Musik ist sein Leben. Der Finne Leif Segerstam (64) hat schon mehr als 200 (!) Symphonien komponiert, und als Dirigent liebt er in der Staatsoper den philharmonischen Sound. Wenn der korpulente Herr mit wallendem Bart und Haupthaar mit beredtem Taktschlag das Orchester im Wohlklang fluten lässt, kann der Zuhörer die "Salome" des Richard Strauss in aller Breite genießen. Die Sänger oben auf der Bühne haben freilich mit Segerstams üppigem Forte ihre Not.

Am besten kam der Haudebutant damit zurecht. Gerhard A. Siegel (45) singt weltweit das schwere Fach und auch Charakterrollen. Diesmal den Herodes mit differenziertem Ausdruck, kräftigem Tenor und präziser Artikulation. An dieser mangelte es den meisten seiner Partner; die Sänger aller Nebenrollen brauchen dringend einen Sprachcoach. Auch Morten Frank Larsen, dessen Jochanaan nur mit dem Posaunenton seiner Baritonhöhe imponiert, aber als Figur ohne Kontur bleibt.

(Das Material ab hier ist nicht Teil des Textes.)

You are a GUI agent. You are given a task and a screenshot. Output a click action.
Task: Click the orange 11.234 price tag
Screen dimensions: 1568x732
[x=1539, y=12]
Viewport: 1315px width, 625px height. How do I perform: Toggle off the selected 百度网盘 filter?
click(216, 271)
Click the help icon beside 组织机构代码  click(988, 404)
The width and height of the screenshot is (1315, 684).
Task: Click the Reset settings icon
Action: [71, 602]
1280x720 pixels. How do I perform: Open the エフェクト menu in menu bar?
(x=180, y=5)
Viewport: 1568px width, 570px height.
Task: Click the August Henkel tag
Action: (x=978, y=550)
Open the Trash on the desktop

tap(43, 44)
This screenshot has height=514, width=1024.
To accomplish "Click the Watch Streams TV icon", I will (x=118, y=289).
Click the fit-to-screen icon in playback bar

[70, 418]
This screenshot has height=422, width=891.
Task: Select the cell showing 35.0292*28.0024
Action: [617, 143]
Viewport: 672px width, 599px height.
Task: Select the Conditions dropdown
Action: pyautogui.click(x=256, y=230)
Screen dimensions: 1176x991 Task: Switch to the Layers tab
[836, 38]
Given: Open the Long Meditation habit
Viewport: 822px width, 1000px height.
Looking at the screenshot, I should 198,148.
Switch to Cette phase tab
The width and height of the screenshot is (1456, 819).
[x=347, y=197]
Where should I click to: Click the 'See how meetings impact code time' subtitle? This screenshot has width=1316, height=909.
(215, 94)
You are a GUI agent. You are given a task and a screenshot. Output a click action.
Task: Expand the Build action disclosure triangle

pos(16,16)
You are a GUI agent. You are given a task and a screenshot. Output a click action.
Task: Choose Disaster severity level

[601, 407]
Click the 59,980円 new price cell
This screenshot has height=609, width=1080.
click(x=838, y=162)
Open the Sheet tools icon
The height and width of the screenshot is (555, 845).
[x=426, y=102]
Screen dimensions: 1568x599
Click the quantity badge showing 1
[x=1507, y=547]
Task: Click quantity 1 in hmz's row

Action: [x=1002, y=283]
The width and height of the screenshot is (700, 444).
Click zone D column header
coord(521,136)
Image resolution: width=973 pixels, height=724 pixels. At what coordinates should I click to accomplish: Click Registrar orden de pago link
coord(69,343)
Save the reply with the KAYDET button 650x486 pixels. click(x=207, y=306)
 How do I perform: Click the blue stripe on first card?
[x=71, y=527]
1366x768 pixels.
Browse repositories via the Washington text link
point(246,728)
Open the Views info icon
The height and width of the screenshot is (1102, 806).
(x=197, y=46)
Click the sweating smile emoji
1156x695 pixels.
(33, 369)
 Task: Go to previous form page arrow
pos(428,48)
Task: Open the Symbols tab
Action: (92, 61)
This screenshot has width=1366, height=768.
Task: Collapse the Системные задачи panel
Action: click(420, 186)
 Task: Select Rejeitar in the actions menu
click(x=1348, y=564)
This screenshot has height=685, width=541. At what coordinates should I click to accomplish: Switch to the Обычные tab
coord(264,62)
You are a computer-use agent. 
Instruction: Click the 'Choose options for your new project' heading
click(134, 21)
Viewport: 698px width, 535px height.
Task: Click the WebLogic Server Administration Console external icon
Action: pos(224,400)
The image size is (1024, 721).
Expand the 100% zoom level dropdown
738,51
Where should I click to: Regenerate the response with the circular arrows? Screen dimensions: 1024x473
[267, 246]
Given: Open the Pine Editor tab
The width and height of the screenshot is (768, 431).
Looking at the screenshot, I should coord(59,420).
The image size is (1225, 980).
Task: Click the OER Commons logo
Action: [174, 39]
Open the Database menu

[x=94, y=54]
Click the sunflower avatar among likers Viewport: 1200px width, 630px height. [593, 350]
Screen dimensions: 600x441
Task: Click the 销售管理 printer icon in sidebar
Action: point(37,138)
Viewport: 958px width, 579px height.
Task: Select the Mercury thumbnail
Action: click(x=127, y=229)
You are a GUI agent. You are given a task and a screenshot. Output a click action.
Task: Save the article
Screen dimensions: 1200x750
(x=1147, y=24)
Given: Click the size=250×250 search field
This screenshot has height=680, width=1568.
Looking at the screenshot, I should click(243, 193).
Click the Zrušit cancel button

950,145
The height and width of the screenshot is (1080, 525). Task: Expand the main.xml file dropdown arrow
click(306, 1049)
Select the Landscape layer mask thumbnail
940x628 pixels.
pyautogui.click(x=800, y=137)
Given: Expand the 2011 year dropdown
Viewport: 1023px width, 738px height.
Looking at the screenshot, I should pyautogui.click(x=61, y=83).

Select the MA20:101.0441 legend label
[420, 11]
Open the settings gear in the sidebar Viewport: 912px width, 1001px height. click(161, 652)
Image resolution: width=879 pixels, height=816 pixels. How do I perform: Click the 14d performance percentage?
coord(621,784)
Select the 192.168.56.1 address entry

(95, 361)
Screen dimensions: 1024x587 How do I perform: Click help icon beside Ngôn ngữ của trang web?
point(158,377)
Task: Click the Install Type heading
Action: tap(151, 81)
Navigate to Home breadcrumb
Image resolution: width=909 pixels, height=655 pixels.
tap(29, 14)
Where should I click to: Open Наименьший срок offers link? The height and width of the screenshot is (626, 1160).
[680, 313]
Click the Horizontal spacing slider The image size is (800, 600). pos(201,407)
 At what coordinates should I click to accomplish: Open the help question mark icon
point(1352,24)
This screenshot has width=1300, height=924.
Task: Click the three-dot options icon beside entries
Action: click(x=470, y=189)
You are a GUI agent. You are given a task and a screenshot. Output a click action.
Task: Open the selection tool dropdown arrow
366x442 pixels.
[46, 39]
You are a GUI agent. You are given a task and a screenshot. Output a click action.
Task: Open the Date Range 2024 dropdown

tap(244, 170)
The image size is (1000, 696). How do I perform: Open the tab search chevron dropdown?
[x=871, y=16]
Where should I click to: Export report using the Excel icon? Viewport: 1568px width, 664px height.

Deborah Voigt wagt sich an die Salome, singt mit einiger Anstrengung, spielt heroinenhaft und ist keinen Moment glaubwürdig. Zuletzt steht sie an der Rampe und betrachtet den Kopf des Jochanaan, der ihr zu Füßen in einer Silberschüssel liegt, so mißvergnügt, als sei ihr der weihnachtliche Turkey mißlungen. Bloß 12 Minuten ihrer Rolle ähneln intensivem Begehren: Im sehr sinnlich choreographierten Schleiertanz läßt sich die Voigt von Anna Besenyi doubeln. Doch die Balletteuse kann die Salome leider nicht singen.